Saturday, 21 December 2019

21 December 2019 - 100 Homes Affected

100 homes affected? Ah, that's not so bad then, is it? Further on in that Gold Coast Bulletin article we learn that the "100 homes" are mentioned in the context of only one small section of the Coomera Connector, a sparsely populated area (Gold Coast Division 1) where the road would go mostly through cane fields. The real number for the whole 45 km of that corridor is many times higher. How high? That depends on how affected. Air pollution can have observable negative effects on health up to 1.5 km from the road. That's tens of thousands of people affected (* see below for calculation).
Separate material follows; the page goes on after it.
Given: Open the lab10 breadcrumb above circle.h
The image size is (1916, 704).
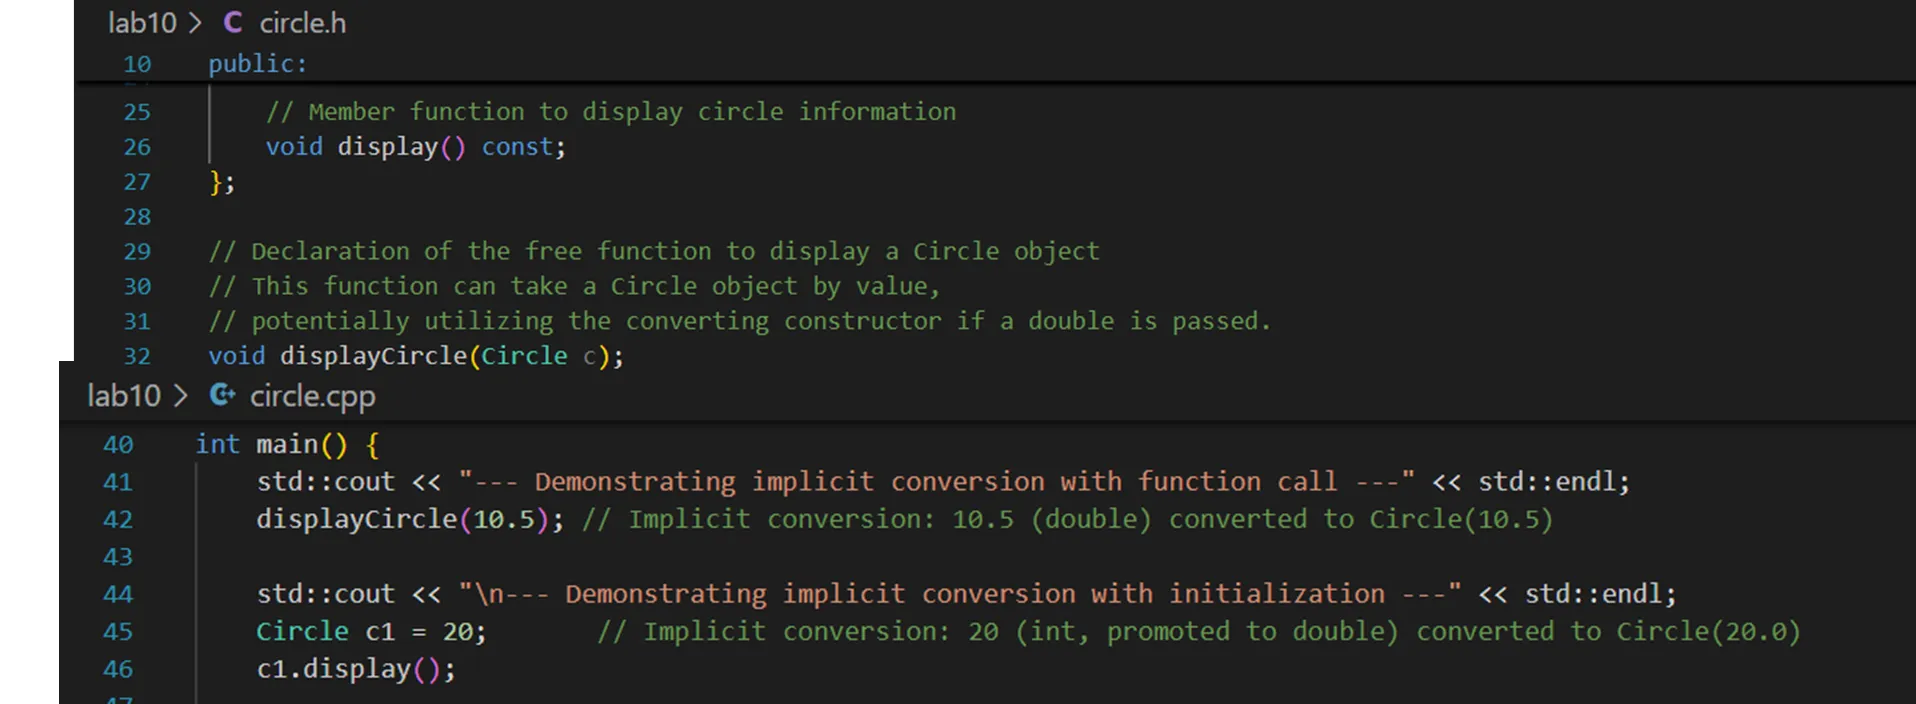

Could the TMR Department and the Labor and Liberal/National parties look into that before building a 6-lane motorway through populated areas? https://sandiego.urbdezine.com/2015/05/28/what-is-a-safe-distance-to-live-or-work-near-high-auto-emission-roads/ https://newsroom.ucla.edu/releases/a-quarter-of-angelenos-breathe-244224
* The potential area of highly elevated traffic-related pollution: 45km * 1.5km * 2 = 135 km2. Current population density along the corridor varies greatly. In Coomera, the density was 612 people per 1 km2 in 2017: https://population.com.au/sa2/309071251  Assuming that eventually all land around the Coomera Connector would be built up with similar density, the number of people living within 1.5km from it would be about 83 thousand. 

Thursday, 5 December 2019

5 December 2019 - Public Consultation Ends on 8 December

The public consultation on the Coomera Connector project (Second M1) closes on 8 December. It looks like there are two places to provide feedback:

On stage 1: https://coomeraconnector.tmr.qld.gov.au/coomera-connector-stage-1
On stage 2: https://coomeraconnector.tmr.qld.gov.au/stage-2 

You need to register and then sign-in.
If you haven't had your say yet, or only provided feedback on one of the stages, please complete it by Sunday.

Please distribute this message to as many people and groups as possible. Thank you.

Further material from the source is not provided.